The Stylistics singles chronology
| "Stop, Look, Listen (To Your Heart)" (1971) | "You Are Everything" (1971) | "Betcha by Golly, Wow" (1972) |

Music video
- "You Are Everything" (Official Lyric Video) on YouTube

= You Are Everything =

1971 single by the Stylistics

"You Are Everything" is a soul song written by Thom Bell and Linda Creed and originally recorded by the Philadelphia soul group the Stylistics.

==The Stylistics version==
An R&B ballad, it was the sixth track from the Stylistics' self-titled debut album and was released as a single in 1971. It reached number 9 on the U.S. Billboard Hot 100 chart, number 10 on the R&B chart and reached number 24 on the Easy Listening chart. The Stylistics' record sold over one million copies globally, earning the band their first gold disc; the award was presented by the RIAA on January 3, 1972.

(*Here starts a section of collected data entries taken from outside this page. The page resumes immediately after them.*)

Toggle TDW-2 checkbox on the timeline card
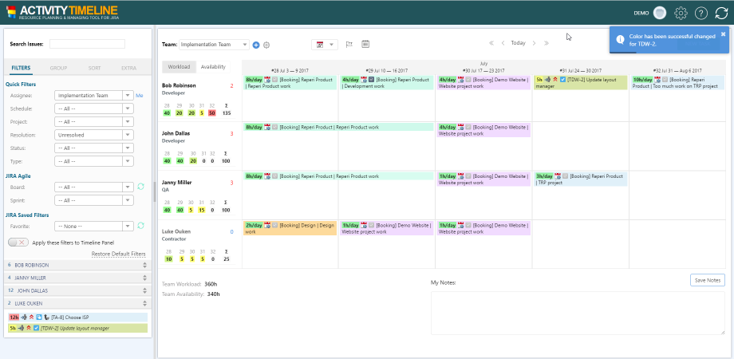This screenshot has height=359, width=734. pos(563,80)
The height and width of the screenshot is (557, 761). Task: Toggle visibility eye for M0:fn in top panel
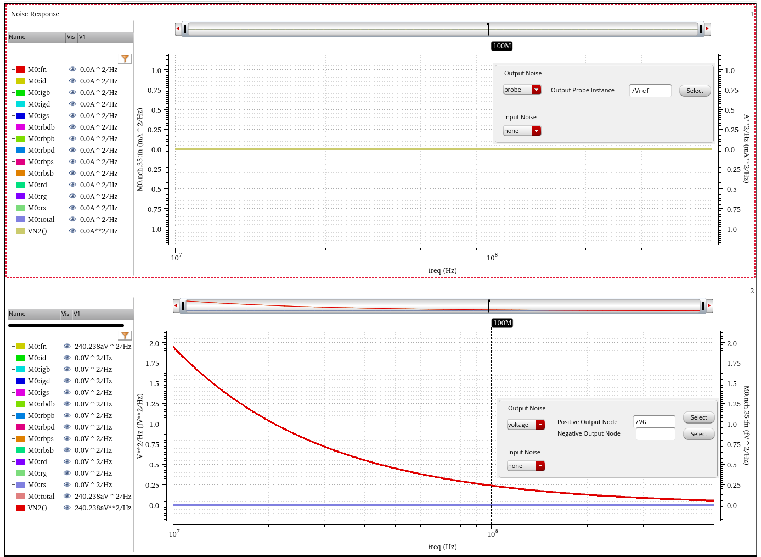pyautogui.click(x=72, y=69)
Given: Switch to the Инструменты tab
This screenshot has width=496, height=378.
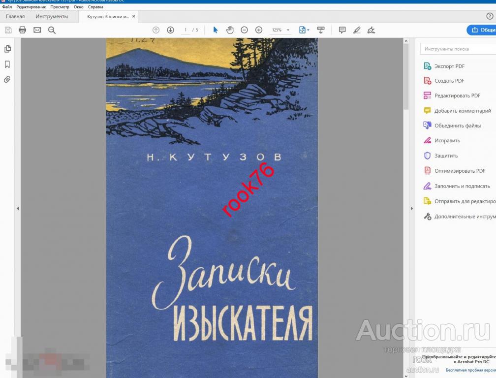Looking at the screenshot, I should tap(52, 17).
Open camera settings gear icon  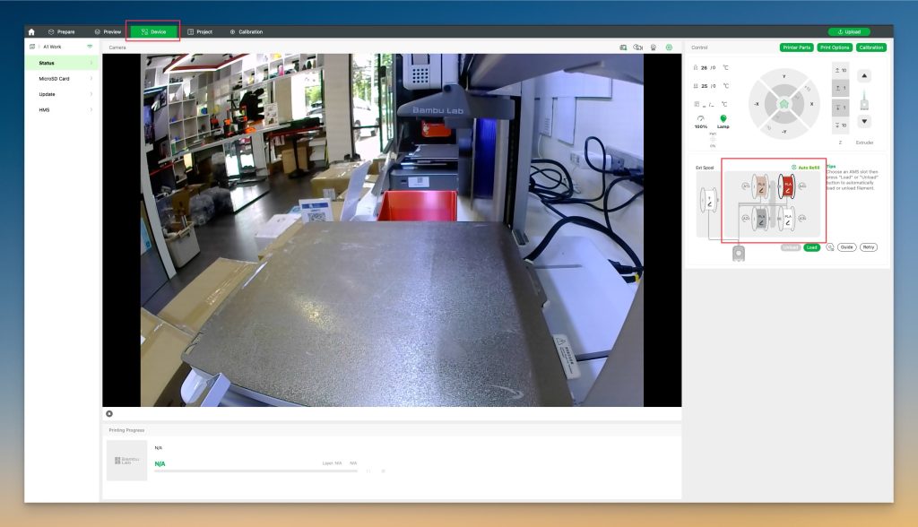669,47
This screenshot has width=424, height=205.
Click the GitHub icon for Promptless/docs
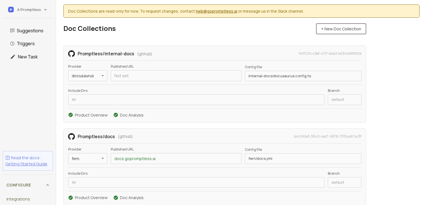[72, 136]
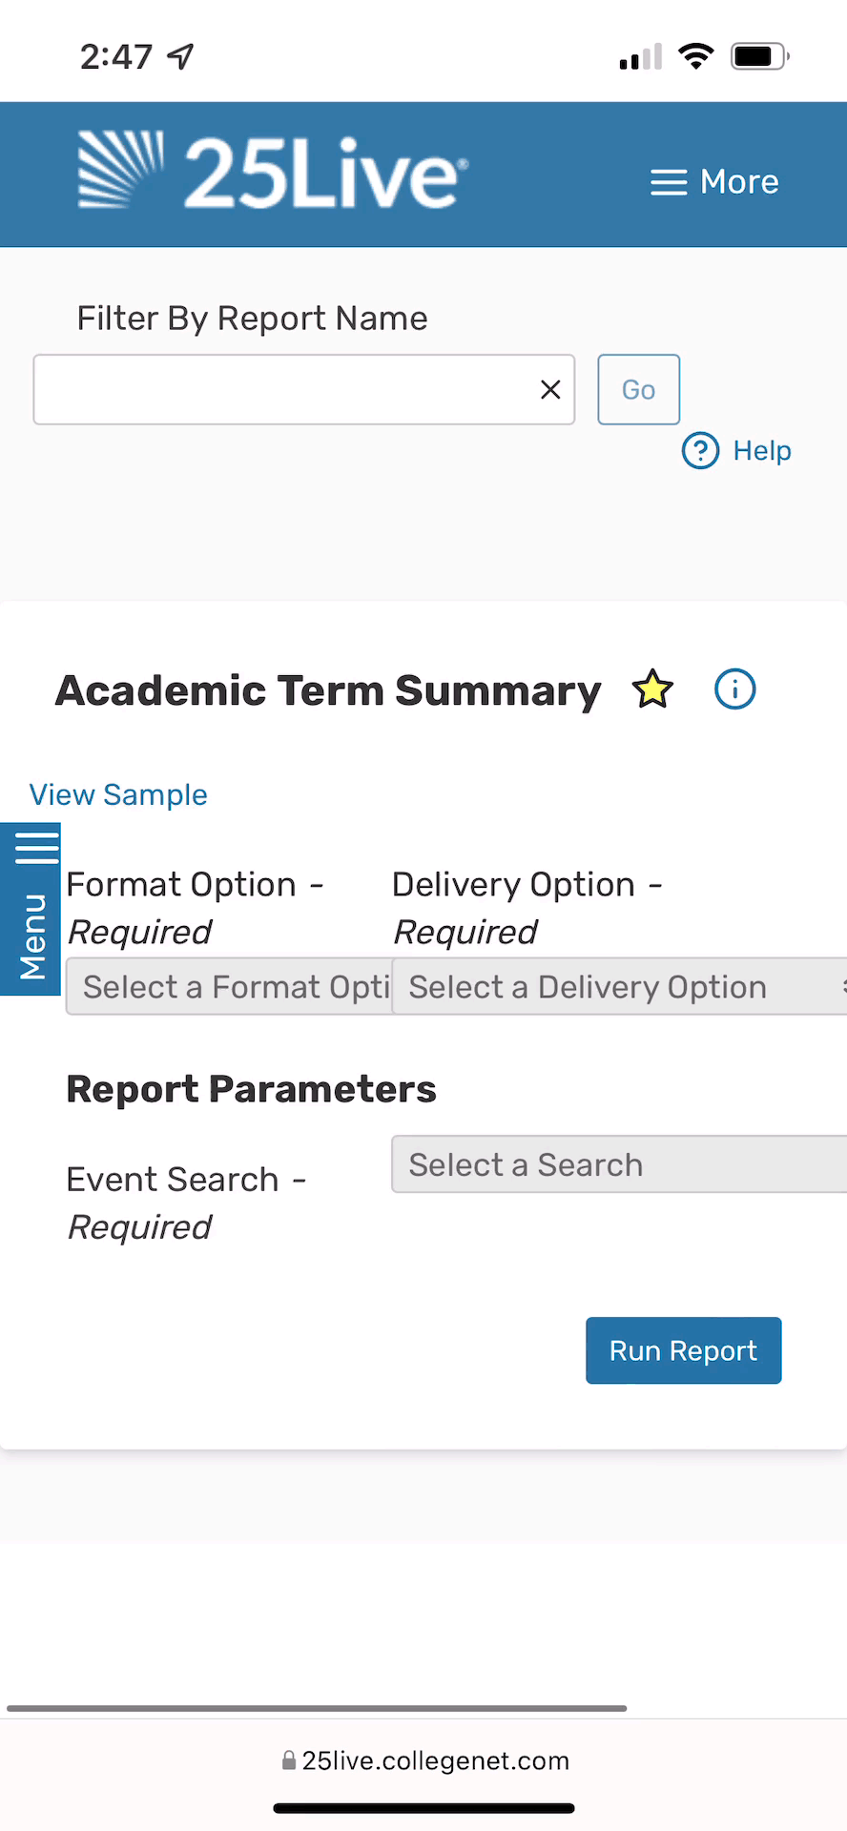Tap the battery status icon
This screenshot has width=847, height=1831.
coord(759,56)
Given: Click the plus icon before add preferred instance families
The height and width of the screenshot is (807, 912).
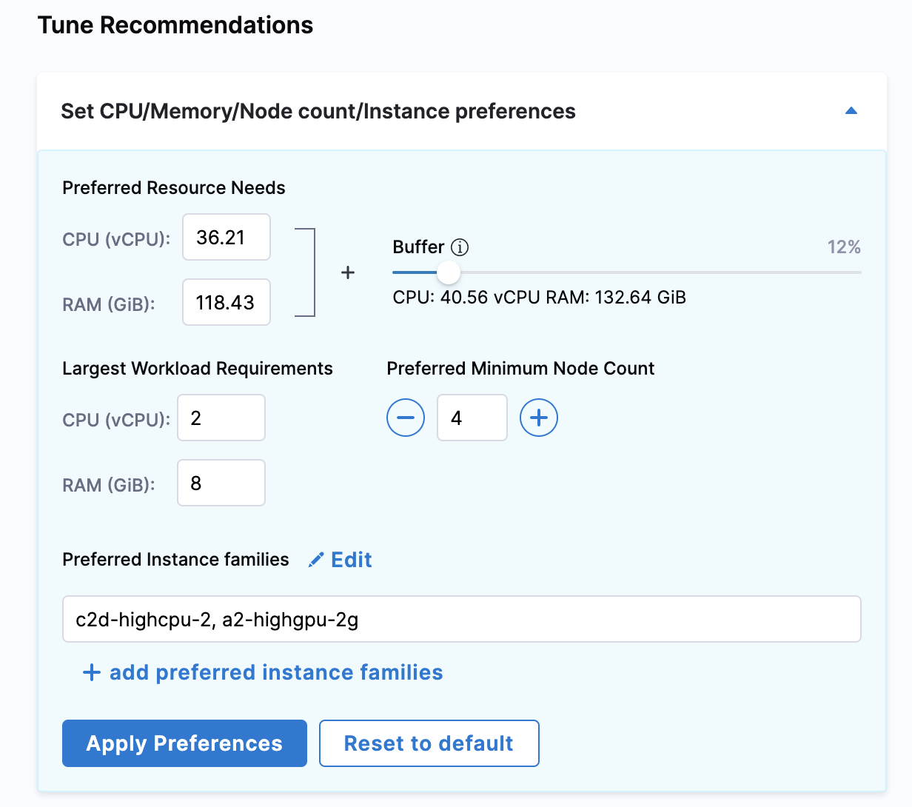Looking at the screenshot, I should (x=91, y=672).
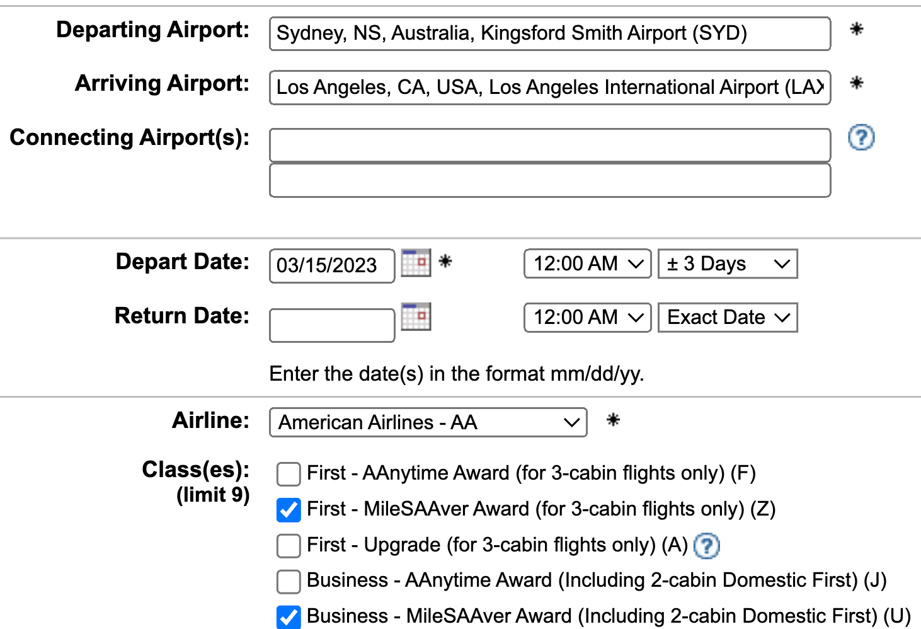Select the Depart Date text box
Viewport: 921px width, 629px height.
[331, 265]
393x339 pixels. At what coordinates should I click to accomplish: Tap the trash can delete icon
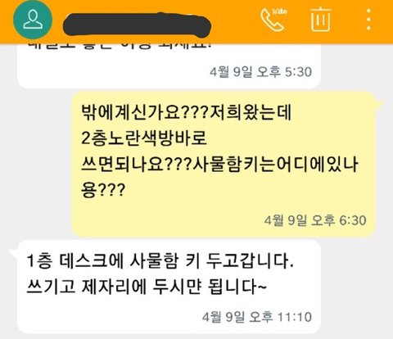[x=320, y=19]
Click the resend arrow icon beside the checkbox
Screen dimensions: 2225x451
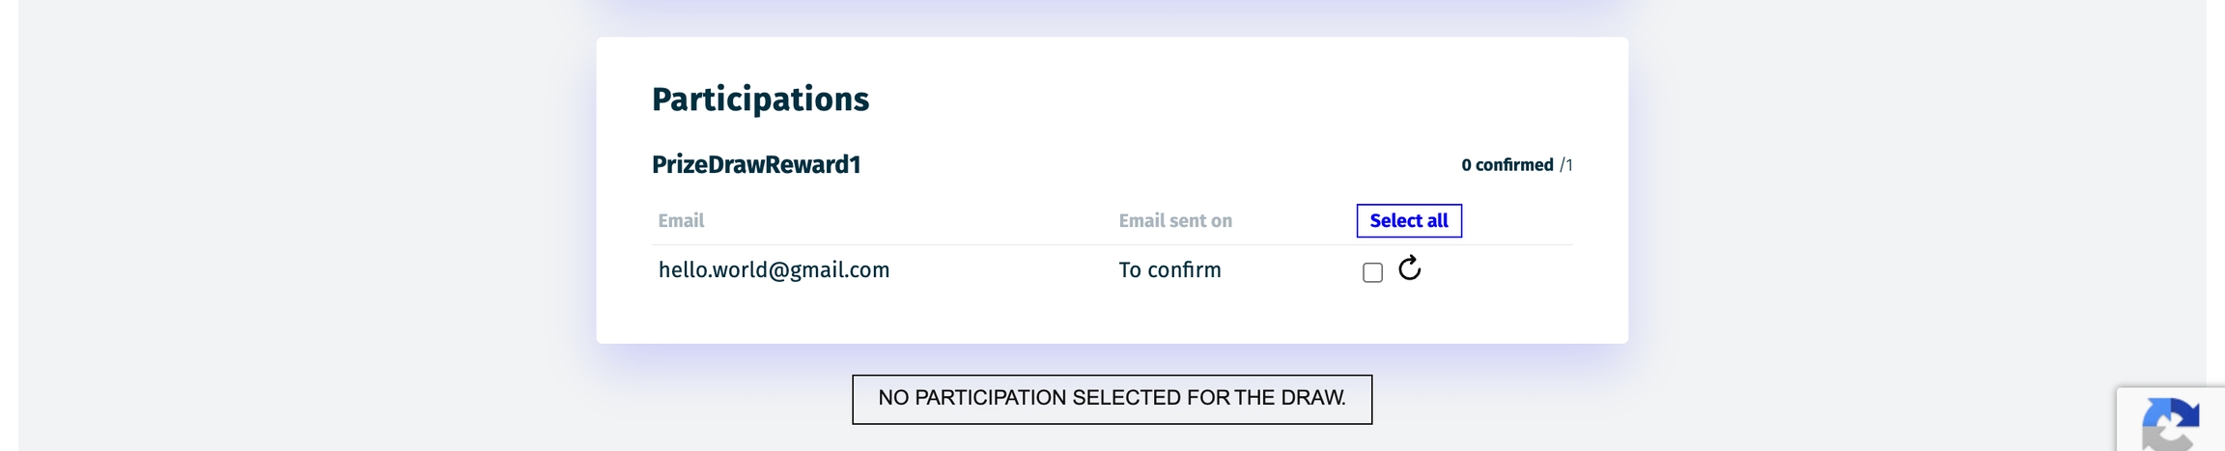1409,268
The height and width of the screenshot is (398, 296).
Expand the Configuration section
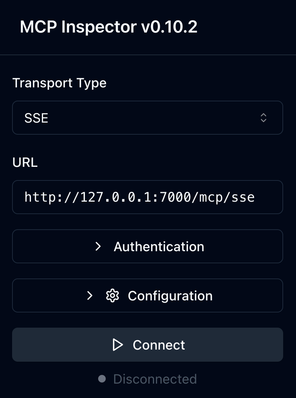(147, 295)
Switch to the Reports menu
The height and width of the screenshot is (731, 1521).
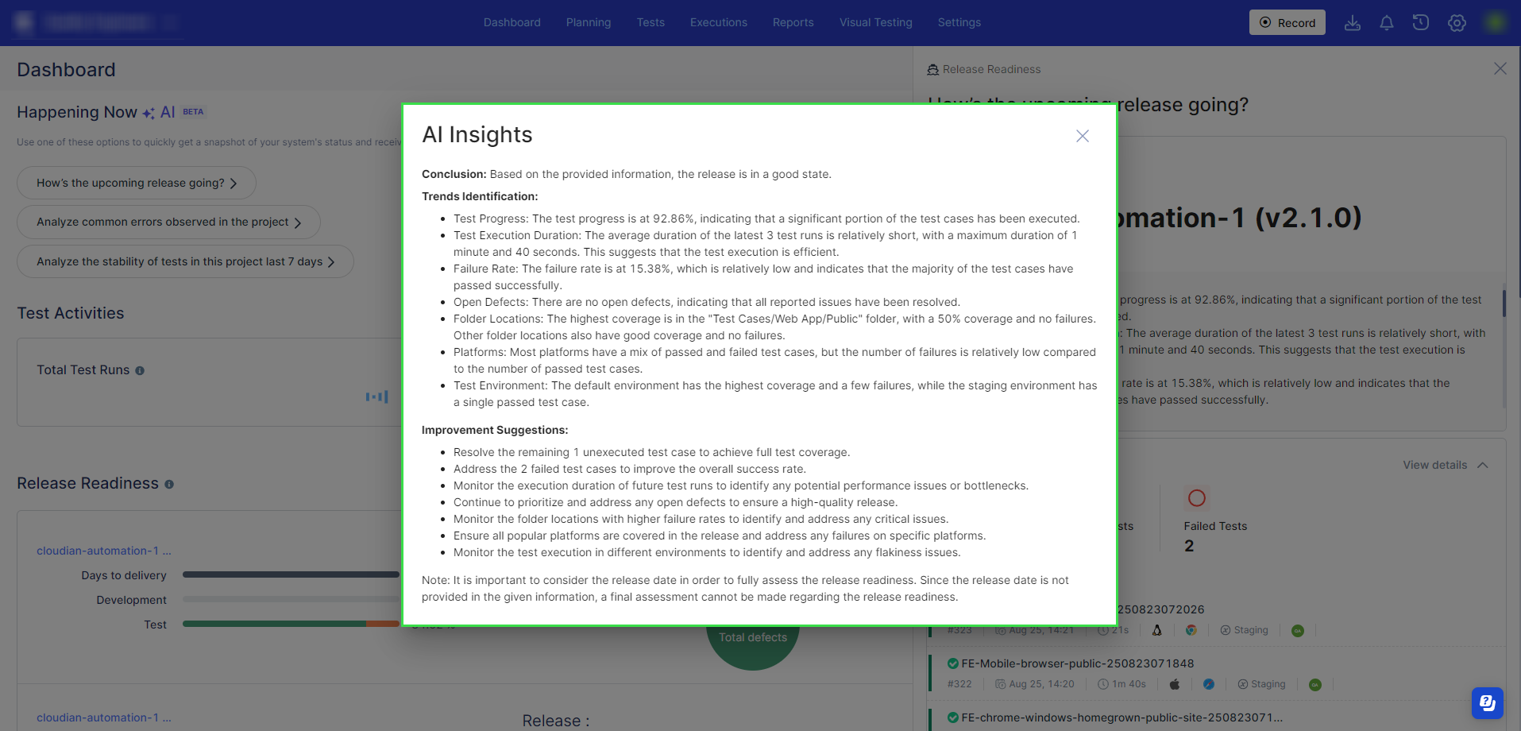pos(793,22)
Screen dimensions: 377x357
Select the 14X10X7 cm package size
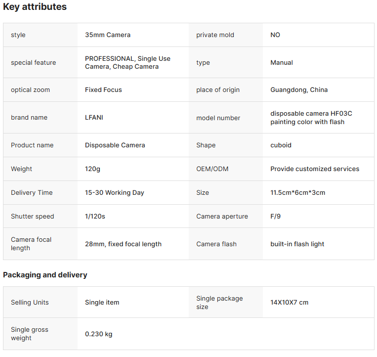coord(289,303)
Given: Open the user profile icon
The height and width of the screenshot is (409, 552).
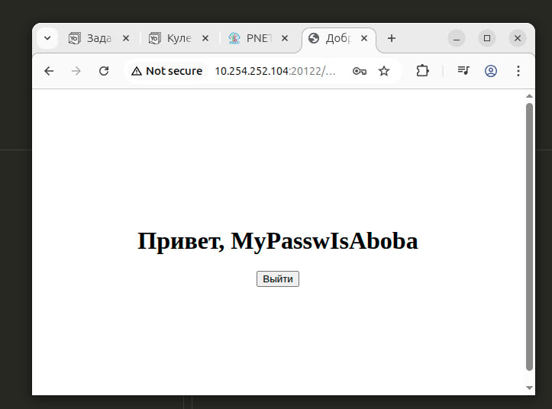Looking at the screenshot, I should coord(491,71).
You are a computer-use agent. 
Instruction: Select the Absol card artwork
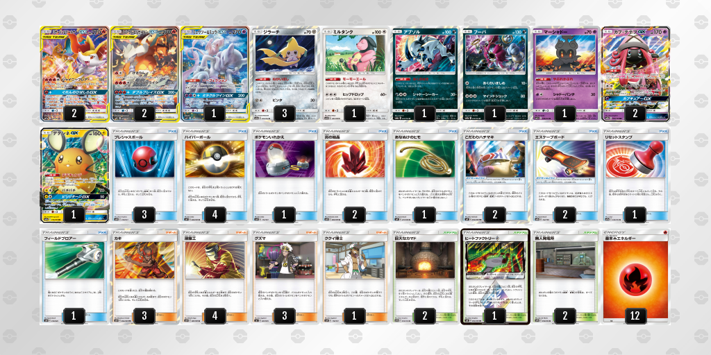pyautogui.click(x=424, y=53)
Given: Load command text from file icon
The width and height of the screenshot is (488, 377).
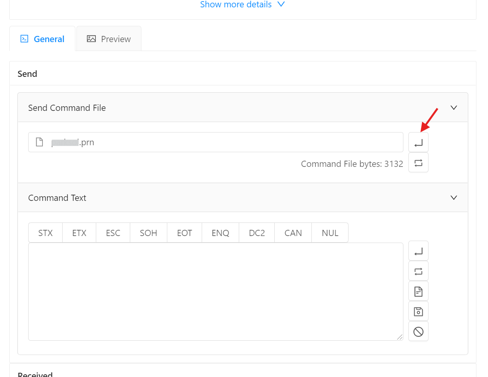Looking at the screenshot, I should [418, 291].
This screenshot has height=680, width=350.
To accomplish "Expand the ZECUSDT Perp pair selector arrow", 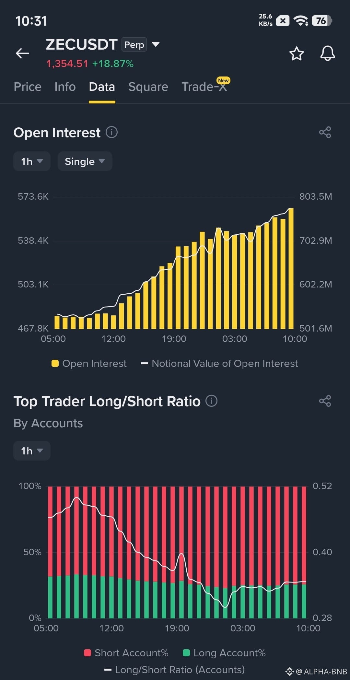I will 156,44.
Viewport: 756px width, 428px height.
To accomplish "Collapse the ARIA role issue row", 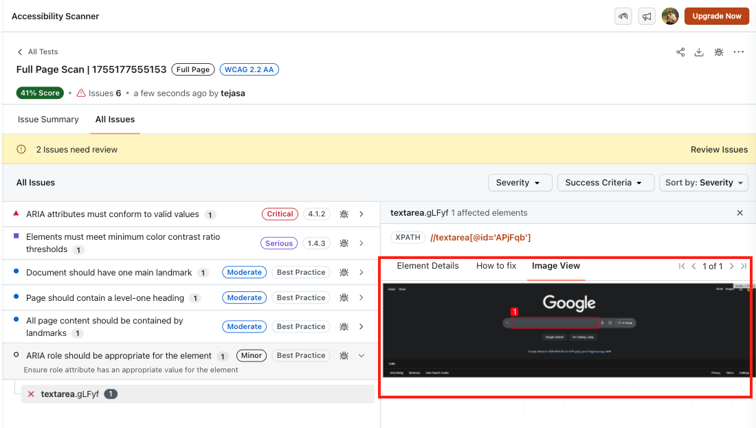I will [x=362, y=356].
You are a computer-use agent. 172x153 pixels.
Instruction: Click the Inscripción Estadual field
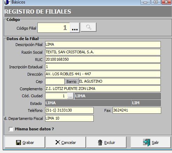103,67
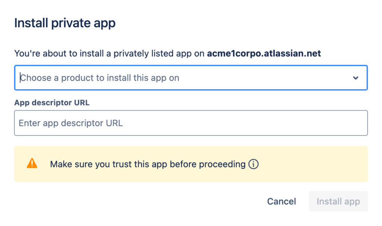The width and height of the screenshot is (382, 226).
Task: Click the "Install private app" dialog heading
Action: tap(65, 23)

Group member Airrion Love sang only the opening harmony with
Russell Thompkins, Jr..

The actual background vocals were done by Russell Thompkins, Jr.,
producer Thom Bell, Carl Helm,
Bunny Sigler,
Kenny Gamble, and
Phil Hurtt.

The rest of the Stylistics never sang on the first three albums that Thom Bell produced, as Russell Thompkins, Jr. explained in several interviews.

The song appeared in two episodes of The Wonder Years, "Denial" and "Double Double Date". It was also used in a 2002 episode of The King of Queens, "Business Affairs". The song was featured at a dance in the 2005 comedy The Ringer.

| Chart (1971–1972) | Peak position |
|---|---|
| Australia KMR | 17 |
| Canada RPM Top Singles | 25 |
| U.S. Billboard Hot 100 | 9 |
| U.S. Billboard Easy Listening | 24 |
| U.S. Billboard R&B Singles | 10 |

==Marvin Gaye and Diana Ross version==

Another version of the song was recorded by one-time Motown singing duo, Diana Ross & Marvin Gaye. Released as the second UK single from their Diana & Marvin album, the song reached #5 in the UK Singles Chart in April 1974, and also became the first official Motown single to be awarded with silver disc for sales in excess of 250,000 copies. It also reached #13 on the Dutch charts and #20 on the Irish Singles Chart. It was never released as a single in the U.S.

===Certifications===

| Region | Certification | Certified units/sales |
| United Kingdom (BPI) | Silver | 200,000^{‡} |
^{‡} Sales+streaming figures based on certification alone.

==Other notable versions==
Many artists have covered the song. Among the most widely known are:
- In 1973, the Pearls, a 1970s vocal girl duo from Liverpool, were the first artists to chart with this song in the UK, early that year. It was released on the Bell label and reached number 41 on the UK Singles Chart.
- In early 1988, British heavy metal band Judas Priest recorded "You Are Everything" with Stock Aitken Waterman, a British songwriting and record-producing trio. Though this version of the song was never officially released, an excerpt of the recording leaked on YouTube in 2015.
- In 1995, British singers Melanie Williams and Joe Roberts scored a UK top 40 hit with their version of the track, which peaked at number 28.
- In 2005, Vanessa Williams performed the song on her covers album titled Everlasting Love. Her version was a hit on the smooth jazz, dance and Adult Contemporary charts.